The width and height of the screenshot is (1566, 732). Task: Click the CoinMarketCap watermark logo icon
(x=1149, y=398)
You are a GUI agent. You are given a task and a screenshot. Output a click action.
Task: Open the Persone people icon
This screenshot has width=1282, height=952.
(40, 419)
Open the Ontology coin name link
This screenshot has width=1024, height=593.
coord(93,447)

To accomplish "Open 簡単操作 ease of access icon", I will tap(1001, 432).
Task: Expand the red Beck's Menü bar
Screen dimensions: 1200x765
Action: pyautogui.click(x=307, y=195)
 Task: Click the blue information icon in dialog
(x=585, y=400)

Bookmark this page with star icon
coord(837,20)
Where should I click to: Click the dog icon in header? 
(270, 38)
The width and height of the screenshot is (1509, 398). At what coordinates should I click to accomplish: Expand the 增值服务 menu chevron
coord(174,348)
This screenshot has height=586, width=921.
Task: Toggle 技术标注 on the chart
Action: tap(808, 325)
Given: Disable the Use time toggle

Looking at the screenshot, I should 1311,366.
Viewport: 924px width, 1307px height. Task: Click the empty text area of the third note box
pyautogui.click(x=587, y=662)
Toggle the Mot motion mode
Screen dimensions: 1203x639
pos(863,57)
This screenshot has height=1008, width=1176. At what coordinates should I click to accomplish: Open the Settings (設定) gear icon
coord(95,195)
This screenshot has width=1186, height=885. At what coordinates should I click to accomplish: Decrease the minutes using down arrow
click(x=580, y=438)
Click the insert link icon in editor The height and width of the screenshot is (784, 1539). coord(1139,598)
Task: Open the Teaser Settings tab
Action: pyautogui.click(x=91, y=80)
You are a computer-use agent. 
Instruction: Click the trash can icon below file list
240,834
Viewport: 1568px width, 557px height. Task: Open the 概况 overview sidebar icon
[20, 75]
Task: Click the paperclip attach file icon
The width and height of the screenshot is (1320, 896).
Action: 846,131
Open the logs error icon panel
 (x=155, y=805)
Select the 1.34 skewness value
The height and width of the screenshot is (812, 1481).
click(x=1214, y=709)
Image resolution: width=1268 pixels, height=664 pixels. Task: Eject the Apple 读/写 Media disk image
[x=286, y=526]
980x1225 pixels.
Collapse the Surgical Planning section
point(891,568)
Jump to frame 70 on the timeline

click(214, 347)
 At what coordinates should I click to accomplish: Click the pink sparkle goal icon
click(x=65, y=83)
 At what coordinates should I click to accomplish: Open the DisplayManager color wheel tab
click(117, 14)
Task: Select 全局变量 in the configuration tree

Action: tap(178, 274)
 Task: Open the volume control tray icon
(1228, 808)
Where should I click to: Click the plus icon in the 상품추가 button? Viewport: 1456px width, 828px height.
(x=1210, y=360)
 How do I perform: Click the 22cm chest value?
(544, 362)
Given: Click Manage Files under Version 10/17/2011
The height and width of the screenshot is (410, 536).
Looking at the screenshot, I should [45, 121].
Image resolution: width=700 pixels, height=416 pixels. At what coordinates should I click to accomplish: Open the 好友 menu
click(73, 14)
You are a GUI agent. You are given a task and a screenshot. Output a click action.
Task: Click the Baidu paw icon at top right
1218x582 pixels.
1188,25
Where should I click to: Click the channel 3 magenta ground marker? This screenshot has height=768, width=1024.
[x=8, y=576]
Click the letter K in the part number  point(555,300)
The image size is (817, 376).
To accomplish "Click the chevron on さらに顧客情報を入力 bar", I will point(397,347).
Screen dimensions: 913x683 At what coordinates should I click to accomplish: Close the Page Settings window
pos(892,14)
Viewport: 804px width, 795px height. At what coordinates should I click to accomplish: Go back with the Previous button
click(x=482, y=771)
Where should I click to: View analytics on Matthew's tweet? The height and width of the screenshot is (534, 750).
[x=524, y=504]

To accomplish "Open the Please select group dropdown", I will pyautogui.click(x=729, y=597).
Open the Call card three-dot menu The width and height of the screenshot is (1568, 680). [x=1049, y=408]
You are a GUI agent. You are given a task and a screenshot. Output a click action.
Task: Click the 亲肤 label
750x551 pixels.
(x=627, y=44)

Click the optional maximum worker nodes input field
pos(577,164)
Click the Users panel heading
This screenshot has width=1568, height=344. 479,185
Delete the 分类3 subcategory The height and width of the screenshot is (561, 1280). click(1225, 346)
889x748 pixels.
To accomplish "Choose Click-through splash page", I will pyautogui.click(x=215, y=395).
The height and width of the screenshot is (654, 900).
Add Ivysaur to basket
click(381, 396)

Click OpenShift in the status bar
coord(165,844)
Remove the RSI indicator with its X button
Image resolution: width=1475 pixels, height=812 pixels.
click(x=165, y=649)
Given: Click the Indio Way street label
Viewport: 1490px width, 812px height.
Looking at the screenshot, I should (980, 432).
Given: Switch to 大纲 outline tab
####################
What is needed> Return everything in the records from the line that contains "Click the optional" down to the line that contains "Delete the 分类3", both lines included, copied verbatim.

Answer to the task>
Click the optional maximum worker nodes input field
pos(577,164)
Click the Users panel heading
This screenshot has width=1568, height=344. 479,185
Delete the 分类3 subcategory The height and width of the screenshot is (561, 1280). click(1225, 346)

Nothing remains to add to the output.